Low-dose budesonide/formoterol combination can be used as reliever for asthma symptoms (instead of using a short-acting beta2 agonist reliever), in addition to its use as regular long-term preventer treatment.142, 143,  144,  145146, 147 The following formulations can be used in maintenance-and-reliever regimens:

  • dry-powder inhaler (Symbicort Turbuhaler) 100/6 microg or 200/6 microg
  • pressurised metered-dose inhaler (Symbicort Rapihaler) 50/3 microg or 100/3 microg.

Neither the 400/12 microg dry-powder inhaler nor the 200/6 microg pressurised metered-dose inhaler should be used in this way.

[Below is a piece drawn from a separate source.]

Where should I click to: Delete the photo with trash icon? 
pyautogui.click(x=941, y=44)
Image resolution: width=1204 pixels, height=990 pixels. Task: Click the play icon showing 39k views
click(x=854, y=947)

Overall, clinical trials show that budesonide/formoterol combination as maintenance and reliever reduces the risk of flare-ups that require oral corticosteroids, compared with other current preventer regimens and compared with a fixed higher dose of inhaled corticosteroids.148

Pooled data from five randomised controlled trials assessing budesonide/formoterol maintenance-and-reliever regimens showed that similar or better levels of asthma control were achieved with budesonide/formoterol maintenance-and-reliever compared with the conventional maintenance regimen comparators:144

  • higher-dose budesonide
  • same dose budesonide/formoterol
  • higher-dose inhaled corticosteroid/long-acting beta2 agonist (budesonide/formoterol or fluticasone propionate/salmeterol).

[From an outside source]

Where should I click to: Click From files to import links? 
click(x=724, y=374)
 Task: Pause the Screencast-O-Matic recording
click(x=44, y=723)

In randomised clinical trials in patients with a history of asthma flare-up within the previous 12 months (and therefore at greater risk of flare-up in the next 12 months), the use of formoterol/budesonide as maintenance-and-reliever regimen reduced the risk of asthma flare-ups that required treatment with oral corticosteroids, compared with the use of any of the following (plus a short-acting beta2 agonist reliever as needed):144149150

  • the same combination as maintenance treatment only
  • higher-dose combination as maintenance treatment only
  • higher-dose inhaled corticosteroids.

Meta-analysis of six randomised controlled trials found that maintenance-and-reliever treatment with budesonide/formoterol reduced the risk of severe asthma flare-ups (use of oral corticosteroids for 3 days or more, hospitalisation or emergency department visits), compared with higher-dose inhaled corticosteroid alone, or in combination with a long-acting beta2 agonist.151

In open-label studies in which patients were not selected for a previous history of flare-ups, there was no overall difference in time to first flare-up between budesonide/formoterol as maintenance-and-reliever regimen and conventional maintenance regimens (including inhaled corticosteroid or inhaled corticosteroid/long-acting beta2 agonist combinations, leukotriene receptor antagonists, xanthines or any other asthma medicines) with rapid-onset beta2 agonist reliever (selected according to clinician’s choice).152 However, the inhaled corticosteroid dose was higher with conventional maintenance regimens.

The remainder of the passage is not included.